Soon, she grew out of the phase, and now I am so glad she has such an incredible mind and vivid imagination. "To Think That I Saw It on Mulberry Street" reminds me of her, and I love to read it with her. The book profoundly symbolizes exactly what it is to be a free thinking child.
- —Guest CJmom
So Hard to Choose!
- But I'll have to say Green Eggs and Ham because I have a little Sam I Am in my house. Poor kid just likes what she likes and doesn't appreciate a mom who's always springing funky colored food on her telling it will taste better if she eats it with a fox in a box.
- —Guest LAMB
The Cat in the Hat
- This is one of the first "long" books I read to my infant. At just a few months old, he would sit, rapt, as I read the entire book to him. It's an amazing book, and he was an amazing baby.
- —Guest SaKat
If I Ran the Circus
- My kids love this one. The twisty verses, the made-up words, when they were younger it was all they wanted to hear. We like "If I Ran the Zoo," too, but not as much as "the Circus McGurkus!"
- —Guest Amanda
The Cat in the Hat
- I love almost every Dr. Seuss book, but this one especially is just so much fun to read aloud. A close second would be Marvin K. Mooney, Will You Please Go Now? We love to voice the narrator's increasing agitation as he tries to get rid of Marvin K. Mooney.
- —Guest elena
Favorite Dr. Seuss Book
- My husband is invited to read at schools each year for Read Across America. A few years ago, a teacher gave him "Oh, Say Can You Say?" to read to the class. He could get barely get through it because of the tongue twisters. The kids loved it!
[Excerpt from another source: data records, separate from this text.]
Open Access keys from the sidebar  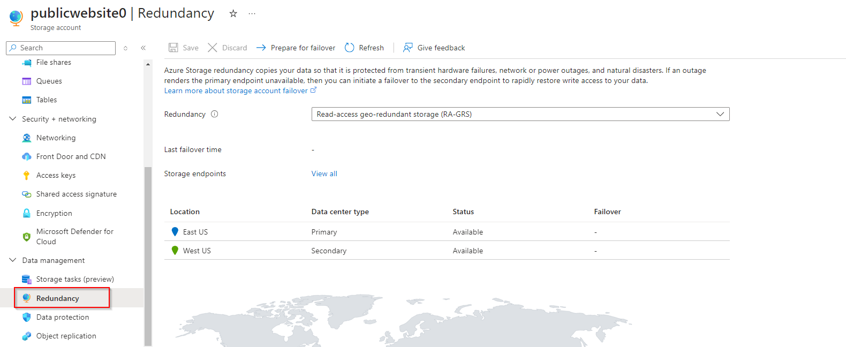[x=56, y=175]
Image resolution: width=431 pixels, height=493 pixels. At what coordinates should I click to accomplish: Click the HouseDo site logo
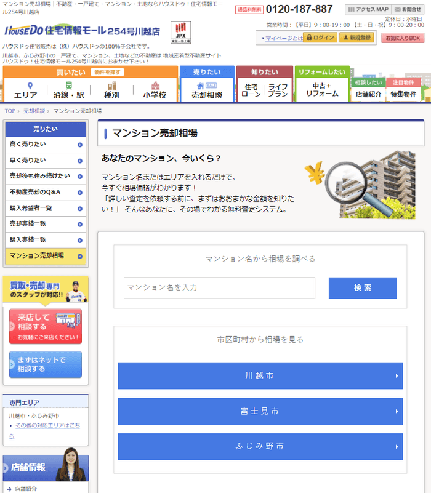click(x=81, y=31)
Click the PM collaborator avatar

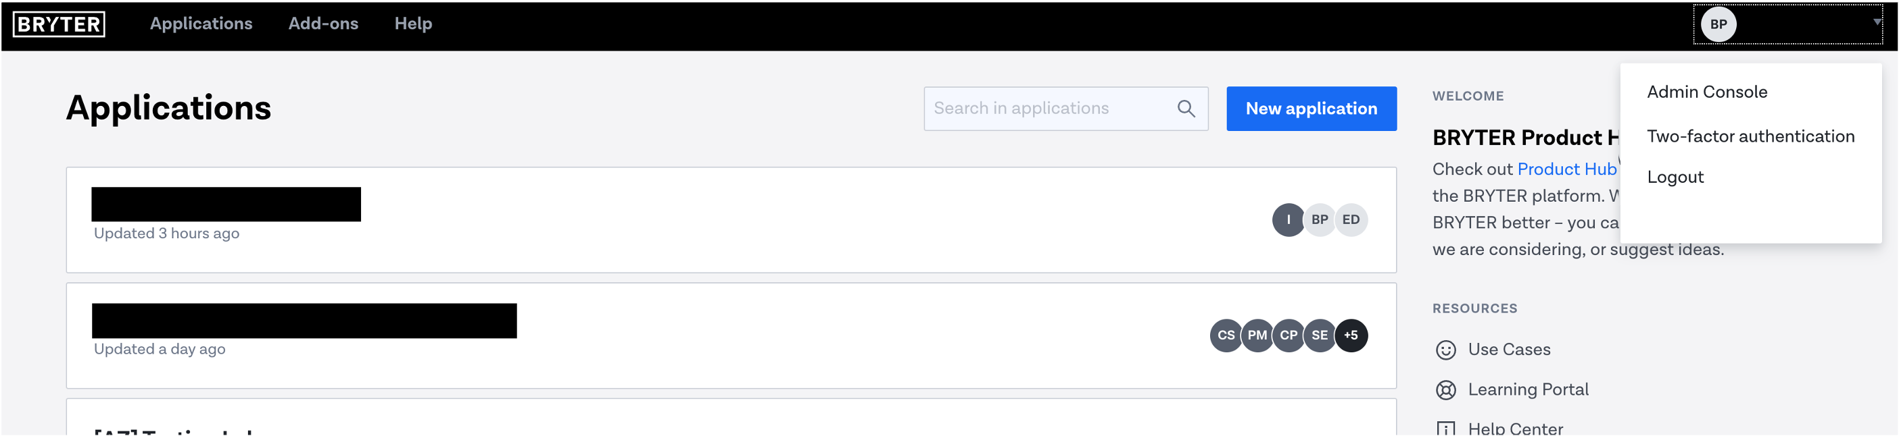pos(1257,336)
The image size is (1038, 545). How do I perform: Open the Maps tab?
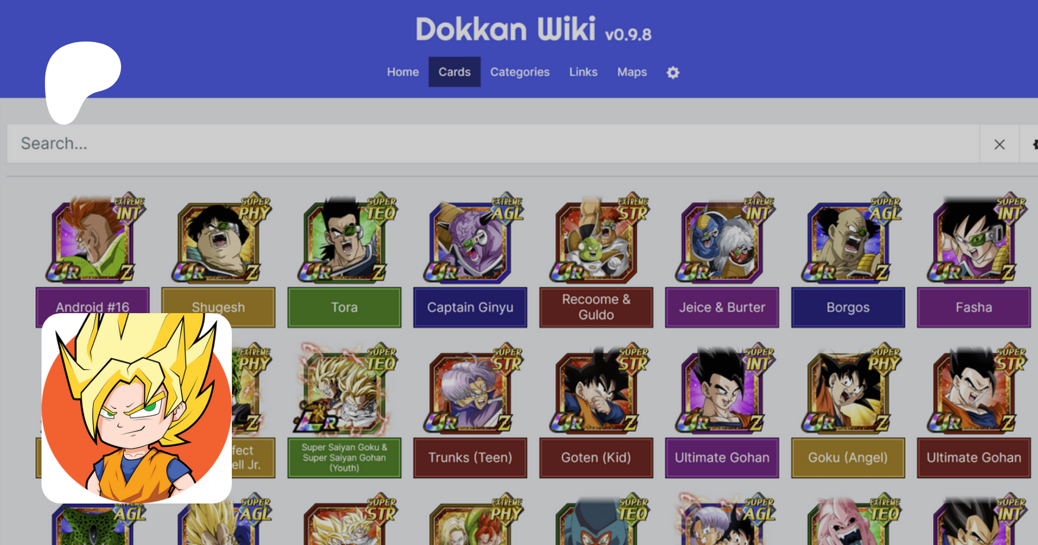click(632, 72)
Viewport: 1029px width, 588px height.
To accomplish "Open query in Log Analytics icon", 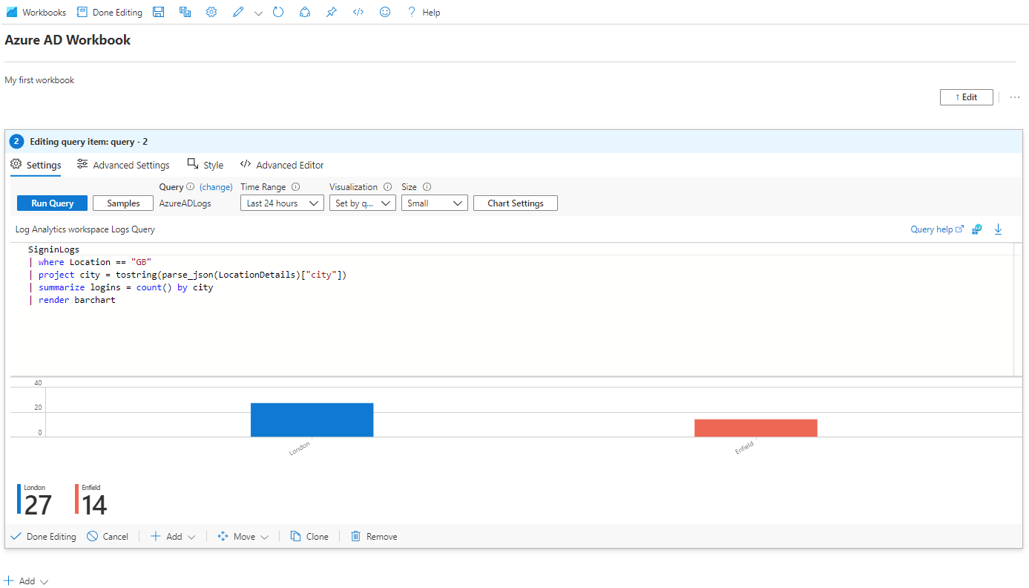I will point(977,229).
We just had to get it. Now we read it to our boys, and we still can't get through it without laughing.
Oldies But Goodies
- The first Dr. Seuss books that I can remember reading are The Five Hundred Hats of Bartholomew Cubbins and And to Think That I Saw It on Mulberry Street . I checked these out from the public library when I was a kid, when Dr. Seuss had written only a dozen or so books. I still have a soft spot in my heart for those two. When it comes to reading to my grandchildren, though, I never get tired of The Cat in the Hat. It's just about the right length, and it is so much fun to read!
- —Guest Siouxsie
The Sleep Book
- I loved reading The Sleep Book when I was a kid. It always seemed to work for me, too!
- —Guest JRenee
One Fish, Two Fish, Red Fish, Blue Fish
- This was one of the first books that my son would read along with me. He started to remember the words and I was just overjoyed when I could pause and he would "fill in the blank" for me and even point to the right words, count or point out colors. Seuss books are excellent tools for literacy and more.
- —Guest Stephanie
- I have always loved Dr. Seuss books. I've recently written a book in "Suess-like" fashion about a young country vet who's special stethoscope helps him hear the ills of his animal patients.
- —Guest S T Nicol
The Things You Can Think
- My husband brought this home for our daughter. Because it had a pink cover, it became her favorite. I didn't love it at first, but it's really grown on me. I love the "use your imagination" message and, like all Seuss books, the rhymes get stuck in your head.